ЗАДАНИЕ
Ответьте на вопросы по фрагменту, каждый ответ с новой строки:
(a) Какую музыку ненавидит автор?
(b) Чем, по убеждению Осика, автор тайком занимается на кухне?
(c) Что автор в итоге даёт Осику?

ФРАГМЕНТ ДЛЯ ЧТЕНИЯ
○ ○ ○

Я из-за этого его некаканья всё утро нервничал, пока Молли не позвонил и не выяснил, что они до меня всё успели сделать (я за телефоном возвращался).
То-то Осик на меня как на придурка смотрел, когда я его шантажировал.
Я ему и так, и эдак, и сри, давай, скотина неблагодарная, и Осинька, зайка, покакай, пожалуйста, а он только глаза свои прекрасные закатывал и всем видом просил от него немедленно отстать.

Под окном из машины долбит рэп.
Я ненавижу рэп.
Любой.

Вторник, вечер.
Осик уверен, что я без него втихаря бифштексы на кухне жру. Причём круглосуточно.
Честное слово!
(Молли говорит, ну, в общем, так оно и есть).
Стоит мне только выйти из его поля зрения - на кухню или в туалет - как он тут же бежит всё контролировать.
Прибежит, встанет и смотрит.
В самую душу.
Я ему - Ося, я посуду помою и всё… Правда... Ну, правда же…
А у него в глазах - знаем мы вас. Все так говорят. А сам вкуснятину хомячит почем зря.
Повздыхаю я, повздыхаю, и суну ему, то баранку, то сливу.

○ ○ ○

МАТЕРИАЛ

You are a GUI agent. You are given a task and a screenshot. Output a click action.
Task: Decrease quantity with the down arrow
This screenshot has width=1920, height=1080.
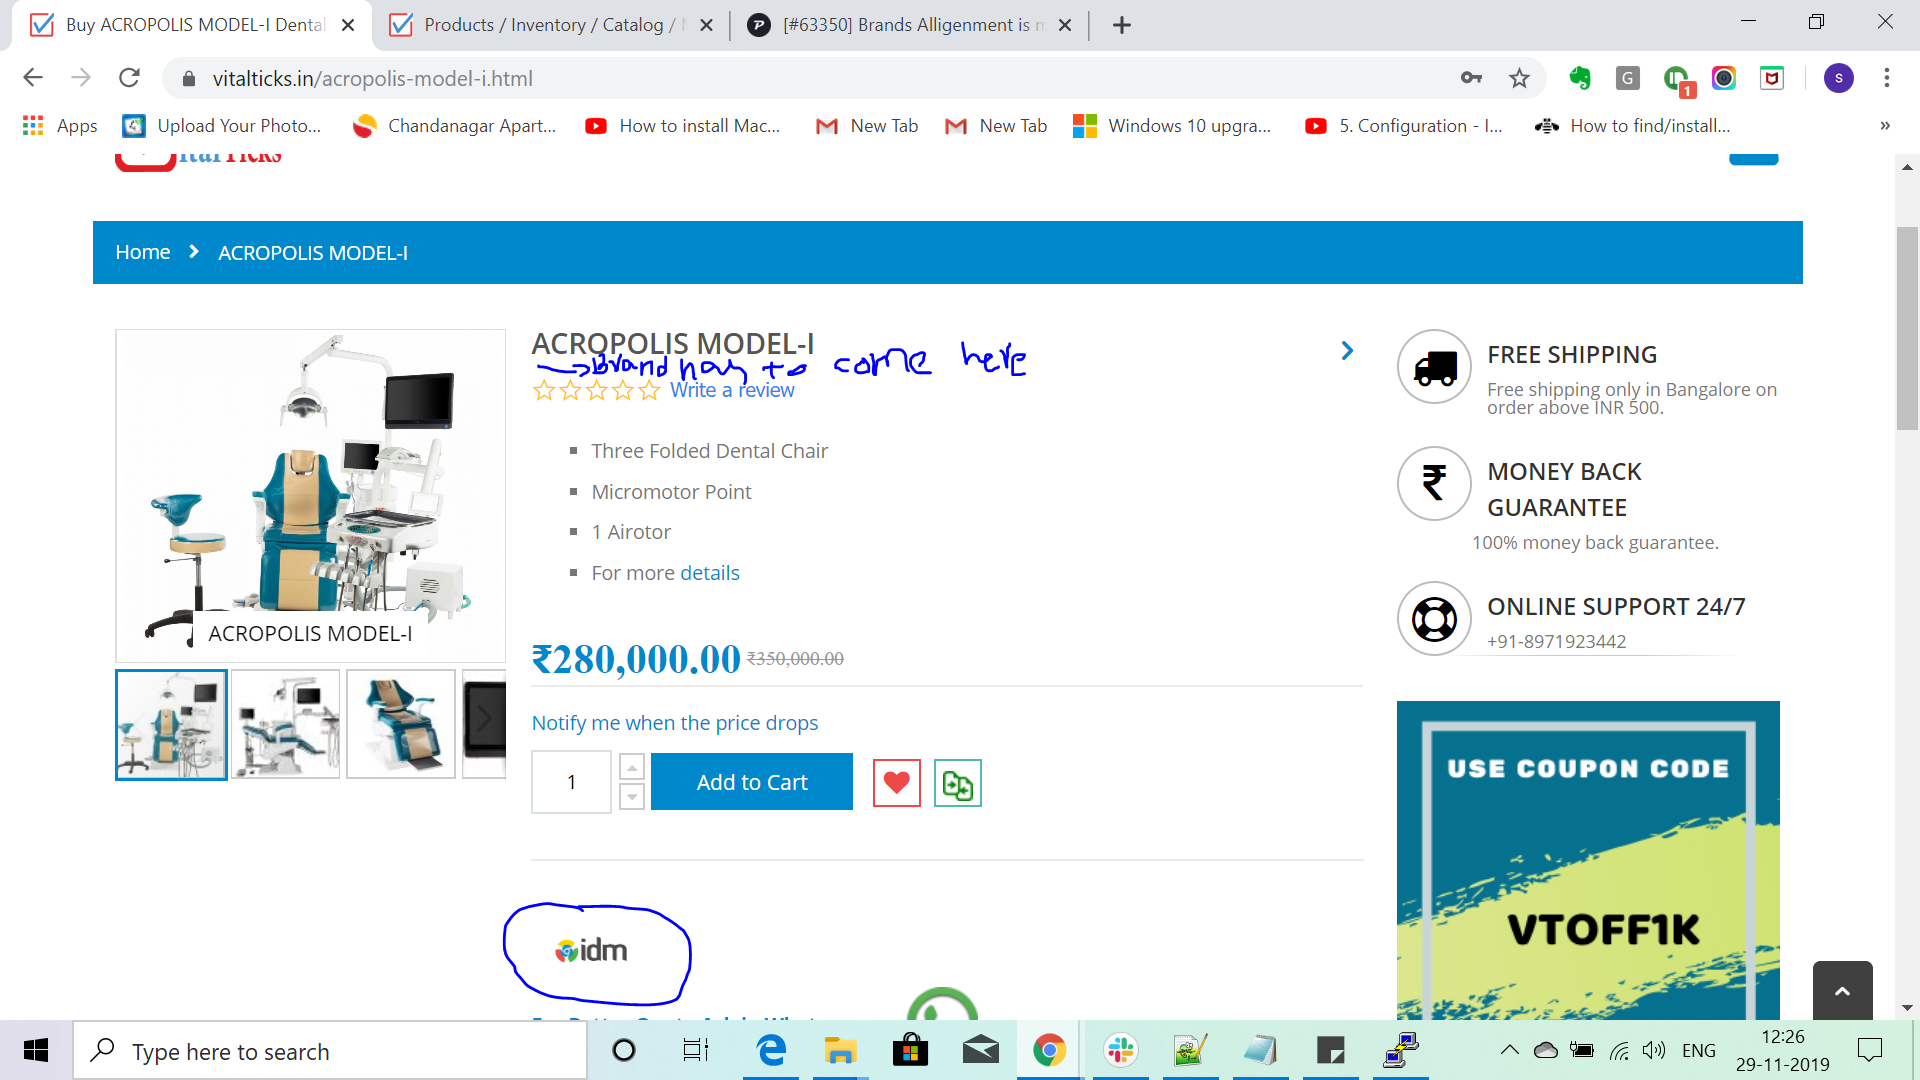(x=632, y=797)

○ ○ ○

ОТВЕТ
(a) Рэп, причём любой.
(b) Ест бифштексы, причём круглосуточно.
(c) То баранку, то сливу.